» **Task prompt**: Nothing after the line with "You are a computer-use" belongs in the copy; extract the lines below from the top through that line, pictures left out.

Stored entries
********************

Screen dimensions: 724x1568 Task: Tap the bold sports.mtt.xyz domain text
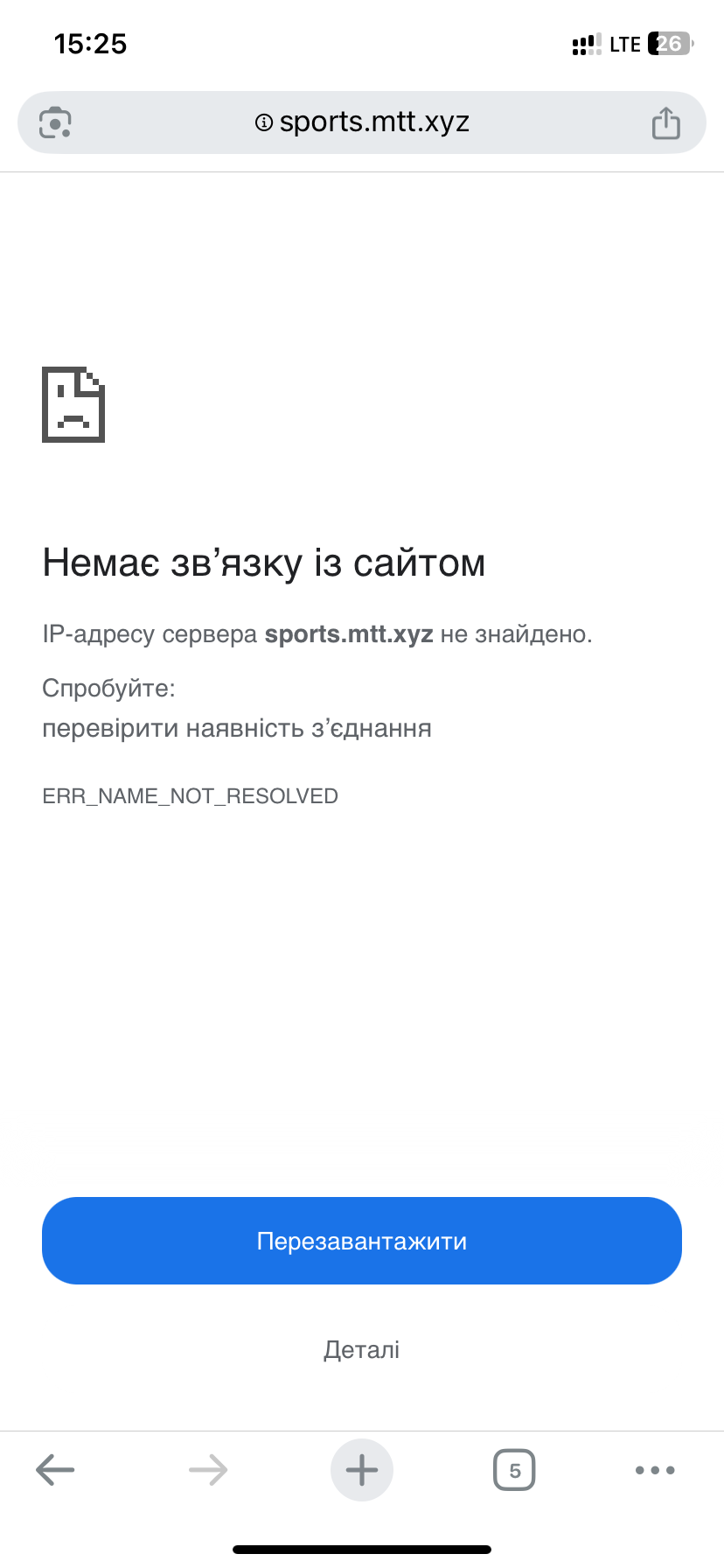click(x=349, y=634)
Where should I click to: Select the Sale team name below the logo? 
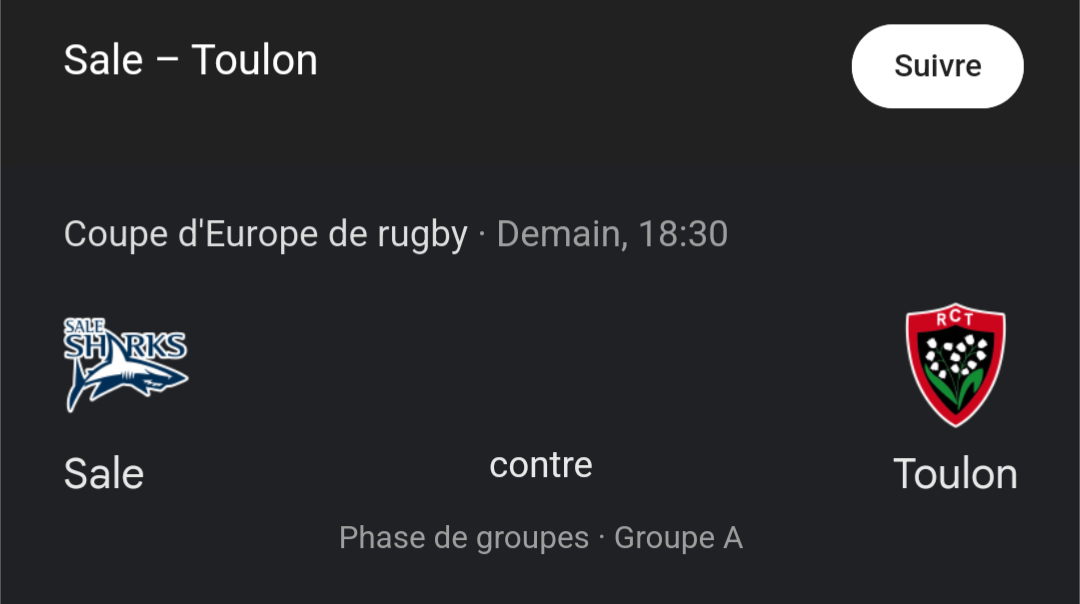click(104, 474)
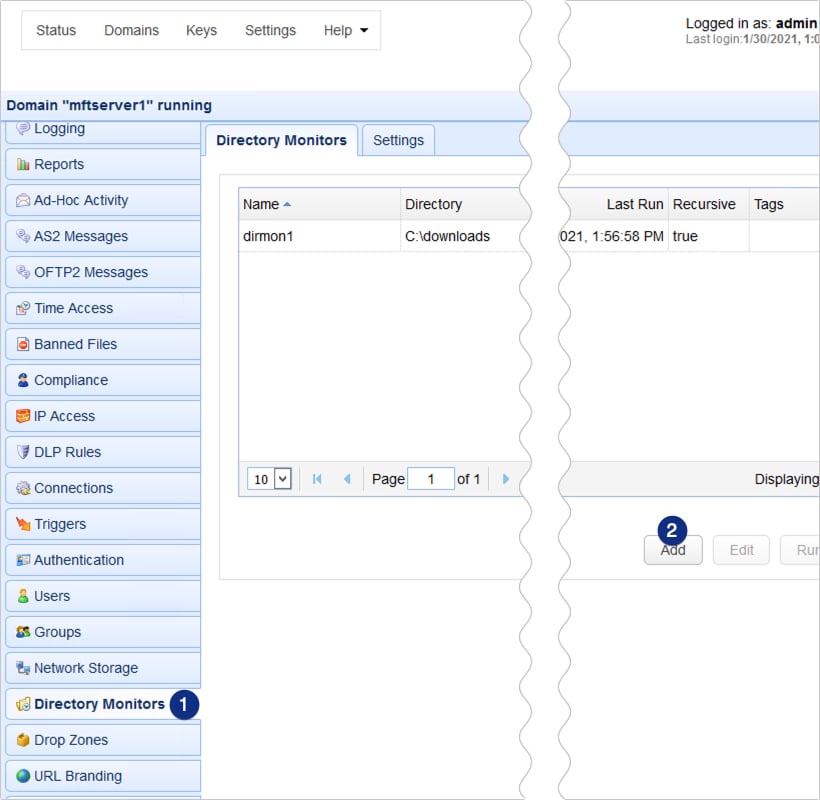Switch to the Settings tab
The height and width of the screenshot is (800, 820).
398,140
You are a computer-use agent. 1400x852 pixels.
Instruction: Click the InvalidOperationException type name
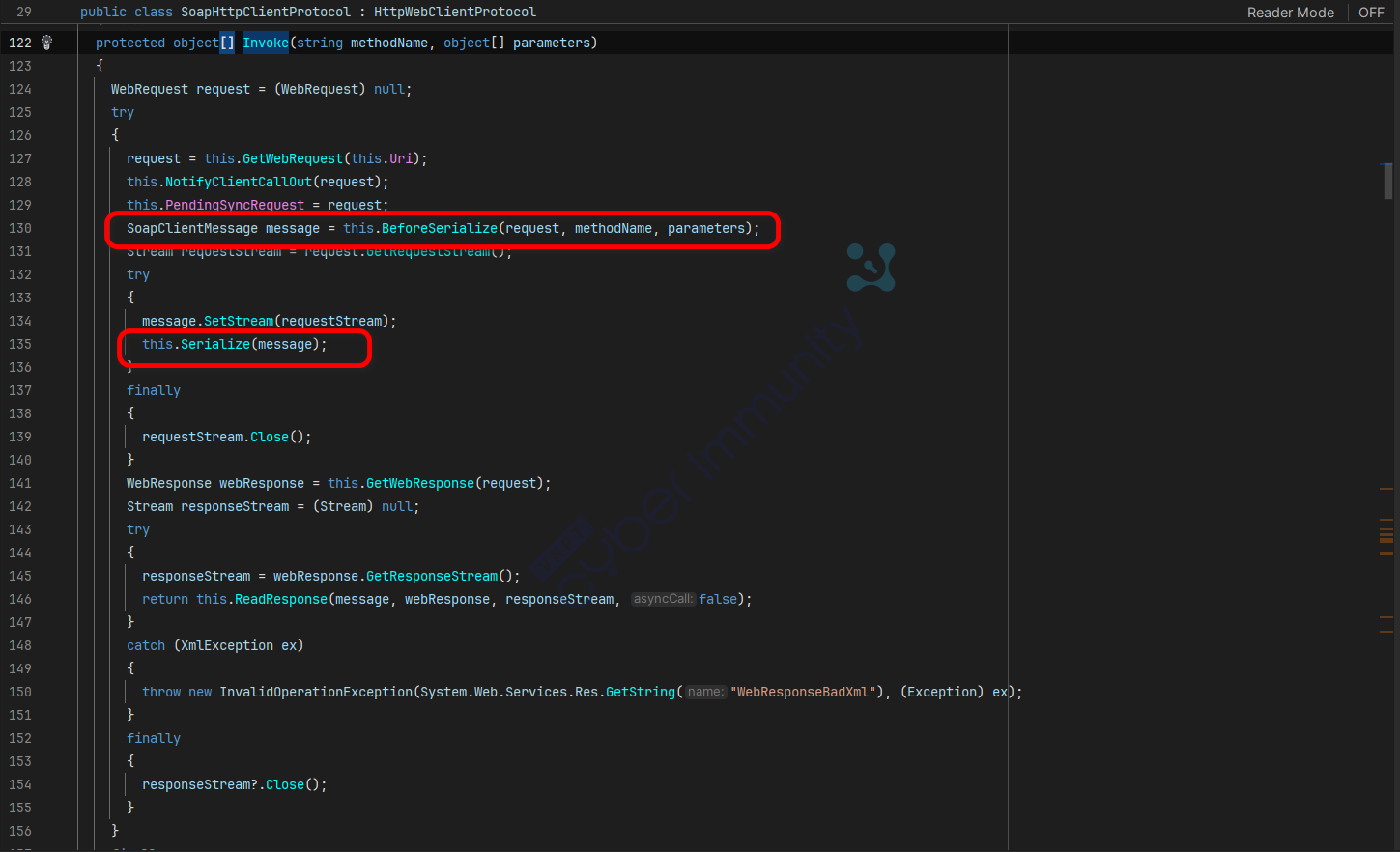[316, 692]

********************

» **Task solution**:
Screen dimensions: 724x1568 Task: Tap the bold sports.mtt.xyz domain text
click(x=349, y=634)
Where should I click to: Select the Sale team name below the logo? 
click(104, 474)
Switch to the Settings tab
The height and width of the screenshot is (800, 820).
398,140
You are a computer-use agent. 1400x852 pixels.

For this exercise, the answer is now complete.